> [DATA FOR PROCESSING]
=======
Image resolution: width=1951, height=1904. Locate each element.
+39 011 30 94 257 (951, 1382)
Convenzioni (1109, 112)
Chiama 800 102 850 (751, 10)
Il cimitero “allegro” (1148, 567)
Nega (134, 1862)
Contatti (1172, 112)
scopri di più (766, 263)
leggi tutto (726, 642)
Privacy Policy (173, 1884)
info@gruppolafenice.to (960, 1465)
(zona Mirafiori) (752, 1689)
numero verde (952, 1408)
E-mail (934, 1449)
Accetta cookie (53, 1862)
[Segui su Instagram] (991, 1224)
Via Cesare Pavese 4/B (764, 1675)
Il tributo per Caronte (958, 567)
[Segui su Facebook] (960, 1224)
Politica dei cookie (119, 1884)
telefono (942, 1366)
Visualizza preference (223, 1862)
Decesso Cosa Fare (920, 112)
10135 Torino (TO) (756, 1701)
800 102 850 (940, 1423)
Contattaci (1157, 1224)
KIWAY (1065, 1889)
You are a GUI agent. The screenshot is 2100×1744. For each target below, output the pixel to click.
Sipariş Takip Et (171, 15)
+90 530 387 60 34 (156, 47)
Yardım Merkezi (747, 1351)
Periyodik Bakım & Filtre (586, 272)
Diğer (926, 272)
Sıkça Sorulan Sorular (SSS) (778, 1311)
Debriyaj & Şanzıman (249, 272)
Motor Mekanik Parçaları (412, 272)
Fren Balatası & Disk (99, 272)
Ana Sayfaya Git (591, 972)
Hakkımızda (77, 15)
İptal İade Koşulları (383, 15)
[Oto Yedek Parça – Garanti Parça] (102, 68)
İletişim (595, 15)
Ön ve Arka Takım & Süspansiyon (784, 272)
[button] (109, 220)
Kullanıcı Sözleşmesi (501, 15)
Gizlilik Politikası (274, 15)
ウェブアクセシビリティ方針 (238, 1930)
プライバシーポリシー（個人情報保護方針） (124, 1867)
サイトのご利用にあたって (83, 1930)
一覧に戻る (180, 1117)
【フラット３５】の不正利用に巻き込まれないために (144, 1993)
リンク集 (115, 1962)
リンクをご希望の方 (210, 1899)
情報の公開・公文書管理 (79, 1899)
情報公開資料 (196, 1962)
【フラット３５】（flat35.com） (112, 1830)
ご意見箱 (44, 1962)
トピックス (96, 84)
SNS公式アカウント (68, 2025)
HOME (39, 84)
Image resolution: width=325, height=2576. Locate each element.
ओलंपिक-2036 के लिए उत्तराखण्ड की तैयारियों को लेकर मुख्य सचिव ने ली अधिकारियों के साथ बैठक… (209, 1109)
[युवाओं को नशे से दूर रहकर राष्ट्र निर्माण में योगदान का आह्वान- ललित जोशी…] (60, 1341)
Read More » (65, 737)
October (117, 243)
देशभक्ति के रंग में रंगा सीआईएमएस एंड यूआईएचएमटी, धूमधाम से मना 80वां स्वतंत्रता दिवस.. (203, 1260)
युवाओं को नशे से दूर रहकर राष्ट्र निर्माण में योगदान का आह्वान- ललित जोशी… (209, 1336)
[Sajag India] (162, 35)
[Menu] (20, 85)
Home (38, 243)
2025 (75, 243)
=======
> [EXERCISE]
Please copy out each line of the listing above that contains the string "Image".

> [RESPONSE TO THIS TASK]
Image resolution: width=1951, height=1904. Locate each element.
Image resolution: width=325, height=2576. Locate each element.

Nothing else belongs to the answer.